_Your objective_
Count how many lines of the records contain the word "More", with case counting, and give only that number.
+++ Stored records
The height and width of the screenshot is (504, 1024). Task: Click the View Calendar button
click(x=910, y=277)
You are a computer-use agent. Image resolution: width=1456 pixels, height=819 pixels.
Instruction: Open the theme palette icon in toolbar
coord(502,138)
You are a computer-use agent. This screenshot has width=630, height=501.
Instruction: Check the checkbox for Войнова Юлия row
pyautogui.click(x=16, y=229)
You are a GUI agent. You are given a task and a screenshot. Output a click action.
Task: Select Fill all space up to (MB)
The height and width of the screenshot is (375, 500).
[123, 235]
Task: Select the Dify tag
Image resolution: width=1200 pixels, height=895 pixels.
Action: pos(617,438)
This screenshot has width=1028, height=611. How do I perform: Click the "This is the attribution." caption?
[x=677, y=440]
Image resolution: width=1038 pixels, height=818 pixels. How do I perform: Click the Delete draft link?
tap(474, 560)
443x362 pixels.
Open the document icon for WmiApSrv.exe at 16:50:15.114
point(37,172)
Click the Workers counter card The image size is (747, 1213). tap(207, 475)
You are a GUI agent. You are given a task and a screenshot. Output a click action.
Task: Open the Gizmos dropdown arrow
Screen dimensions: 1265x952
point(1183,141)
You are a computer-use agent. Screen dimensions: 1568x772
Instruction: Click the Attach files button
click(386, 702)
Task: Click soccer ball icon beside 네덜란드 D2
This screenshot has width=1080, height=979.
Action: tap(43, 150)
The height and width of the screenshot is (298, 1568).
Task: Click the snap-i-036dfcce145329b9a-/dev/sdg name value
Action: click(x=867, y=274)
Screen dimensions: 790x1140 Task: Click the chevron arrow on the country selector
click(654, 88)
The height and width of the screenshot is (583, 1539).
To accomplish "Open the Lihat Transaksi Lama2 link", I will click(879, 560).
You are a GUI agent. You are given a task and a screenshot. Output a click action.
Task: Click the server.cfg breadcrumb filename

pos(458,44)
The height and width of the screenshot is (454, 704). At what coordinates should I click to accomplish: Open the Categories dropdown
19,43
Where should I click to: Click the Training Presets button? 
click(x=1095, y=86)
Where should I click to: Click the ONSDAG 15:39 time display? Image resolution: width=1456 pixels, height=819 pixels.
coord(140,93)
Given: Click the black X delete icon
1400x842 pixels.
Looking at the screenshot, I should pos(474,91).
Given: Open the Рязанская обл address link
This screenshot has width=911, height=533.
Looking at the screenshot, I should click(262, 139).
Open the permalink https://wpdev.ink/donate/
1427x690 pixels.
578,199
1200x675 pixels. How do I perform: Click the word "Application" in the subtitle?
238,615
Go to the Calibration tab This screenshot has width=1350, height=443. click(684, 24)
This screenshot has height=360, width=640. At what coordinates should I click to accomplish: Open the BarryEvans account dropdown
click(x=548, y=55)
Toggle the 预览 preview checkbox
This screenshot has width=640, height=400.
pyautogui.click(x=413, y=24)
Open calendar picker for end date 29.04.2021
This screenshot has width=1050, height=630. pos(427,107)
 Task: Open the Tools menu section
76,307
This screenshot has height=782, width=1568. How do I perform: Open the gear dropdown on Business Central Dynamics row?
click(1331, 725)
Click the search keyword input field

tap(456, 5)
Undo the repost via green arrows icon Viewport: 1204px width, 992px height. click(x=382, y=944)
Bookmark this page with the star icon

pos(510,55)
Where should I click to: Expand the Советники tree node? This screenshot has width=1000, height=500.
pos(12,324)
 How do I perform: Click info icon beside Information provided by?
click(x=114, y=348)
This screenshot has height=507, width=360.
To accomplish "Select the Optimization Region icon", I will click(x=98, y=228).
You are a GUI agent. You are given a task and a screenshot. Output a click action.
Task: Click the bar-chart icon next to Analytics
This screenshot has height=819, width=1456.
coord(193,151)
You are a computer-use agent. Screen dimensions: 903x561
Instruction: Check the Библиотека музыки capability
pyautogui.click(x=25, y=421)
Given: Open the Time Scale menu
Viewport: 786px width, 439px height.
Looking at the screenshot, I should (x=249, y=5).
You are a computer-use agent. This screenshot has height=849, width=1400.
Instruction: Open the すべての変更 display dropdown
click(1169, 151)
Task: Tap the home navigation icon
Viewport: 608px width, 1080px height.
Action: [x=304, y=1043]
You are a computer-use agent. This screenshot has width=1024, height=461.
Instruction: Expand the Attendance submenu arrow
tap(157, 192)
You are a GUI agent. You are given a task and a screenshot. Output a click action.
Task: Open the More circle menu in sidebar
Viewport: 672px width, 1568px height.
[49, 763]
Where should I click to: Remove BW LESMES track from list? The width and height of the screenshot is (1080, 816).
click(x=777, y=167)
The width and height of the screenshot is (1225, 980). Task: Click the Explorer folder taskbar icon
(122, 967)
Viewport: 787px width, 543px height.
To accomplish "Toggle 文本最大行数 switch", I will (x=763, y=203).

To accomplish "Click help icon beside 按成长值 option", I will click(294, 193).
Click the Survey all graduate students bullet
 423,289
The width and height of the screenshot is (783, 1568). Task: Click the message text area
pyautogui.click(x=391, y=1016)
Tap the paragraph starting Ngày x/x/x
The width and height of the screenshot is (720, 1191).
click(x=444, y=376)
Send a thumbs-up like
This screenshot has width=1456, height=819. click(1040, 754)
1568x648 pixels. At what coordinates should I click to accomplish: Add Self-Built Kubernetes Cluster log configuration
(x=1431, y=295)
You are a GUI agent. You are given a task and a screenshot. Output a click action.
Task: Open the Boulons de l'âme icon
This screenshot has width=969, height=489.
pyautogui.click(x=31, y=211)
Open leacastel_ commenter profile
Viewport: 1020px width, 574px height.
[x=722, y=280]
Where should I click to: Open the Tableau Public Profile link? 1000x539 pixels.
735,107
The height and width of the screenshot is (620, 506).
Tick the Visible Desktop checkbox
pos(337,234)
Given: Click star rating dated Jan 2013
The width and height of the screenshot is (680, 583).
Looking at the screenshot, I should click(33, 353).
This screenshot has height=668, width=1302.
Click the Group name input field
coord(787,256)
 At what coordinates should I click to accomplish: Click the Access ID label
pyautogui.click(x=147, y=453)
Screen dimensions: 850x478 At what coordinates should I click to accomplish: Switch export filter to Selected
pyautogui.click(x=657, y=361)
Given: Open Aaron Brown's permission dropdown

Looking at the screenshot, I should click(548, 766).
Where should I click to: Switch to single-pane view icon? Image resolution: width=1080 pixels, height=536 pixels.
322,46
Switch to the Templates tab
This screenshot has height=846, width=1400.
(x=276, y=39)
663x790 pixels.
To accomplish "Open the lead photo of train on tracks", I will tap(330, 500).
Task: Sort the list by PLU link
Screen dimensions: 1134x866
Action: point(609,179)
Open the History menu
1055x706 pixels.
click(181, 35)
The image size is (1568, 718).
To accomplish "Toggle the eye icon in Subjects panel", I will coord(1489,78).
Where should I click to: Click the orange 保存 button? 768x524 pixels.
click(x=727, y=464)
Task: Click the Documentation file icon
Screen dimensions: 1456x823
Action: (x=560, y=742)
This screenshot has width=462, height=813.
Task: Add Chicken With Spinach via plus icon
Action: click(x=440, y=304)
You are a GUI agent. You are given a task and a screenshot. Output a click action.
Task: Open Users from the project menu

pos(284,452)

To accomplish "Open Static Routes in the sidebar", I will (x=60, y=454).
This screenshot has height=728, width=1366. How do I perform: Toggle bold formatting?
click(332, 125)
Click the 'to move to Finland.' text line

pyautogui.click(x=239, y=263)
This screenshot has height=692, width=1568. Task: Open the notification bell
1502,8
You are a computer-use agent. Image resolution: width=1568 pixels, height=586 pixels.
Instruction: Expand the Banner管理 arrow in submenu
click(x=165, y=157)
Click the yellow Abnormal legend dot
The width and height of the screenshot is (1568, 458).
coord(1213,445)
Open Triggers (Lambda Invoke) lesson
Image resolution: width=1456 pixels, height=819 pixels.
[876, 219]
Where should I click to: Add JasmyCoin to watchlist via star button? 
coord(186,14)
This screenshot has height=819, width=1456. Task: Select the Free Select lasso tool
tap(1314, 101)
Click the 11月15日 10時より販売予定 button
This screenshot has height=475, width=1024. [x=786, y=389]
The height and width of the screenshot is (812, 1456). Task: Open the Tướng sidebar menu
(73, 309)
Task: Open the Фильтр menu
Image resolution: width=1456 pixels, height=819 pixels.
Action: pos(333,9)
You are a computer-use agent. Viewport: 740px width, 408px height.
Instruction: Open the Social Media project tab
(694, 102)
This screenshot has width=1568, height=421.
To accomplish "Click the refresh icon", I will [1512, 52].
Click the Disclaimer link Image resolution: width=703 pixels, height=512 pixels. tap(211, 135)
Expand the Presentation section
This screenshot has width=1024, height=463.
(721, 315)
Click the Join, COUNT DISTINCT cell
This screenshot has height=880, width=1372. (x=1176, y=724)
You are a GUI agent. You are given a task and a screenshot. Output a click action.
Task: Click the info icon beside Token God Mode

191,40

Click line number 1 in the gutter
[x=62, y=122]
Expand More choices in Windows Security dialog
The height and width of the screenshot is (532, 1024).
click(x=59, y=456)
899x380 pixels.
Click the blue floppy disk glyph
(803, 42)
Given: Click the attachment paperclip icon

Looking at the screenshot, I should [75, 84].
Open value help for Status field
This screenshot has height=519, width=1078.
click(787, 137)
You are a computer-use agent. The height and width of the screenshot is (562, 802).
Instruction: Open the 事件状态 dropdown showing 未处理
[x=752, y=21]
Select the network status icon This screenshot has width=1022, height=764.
++++++
_Problem solution_
2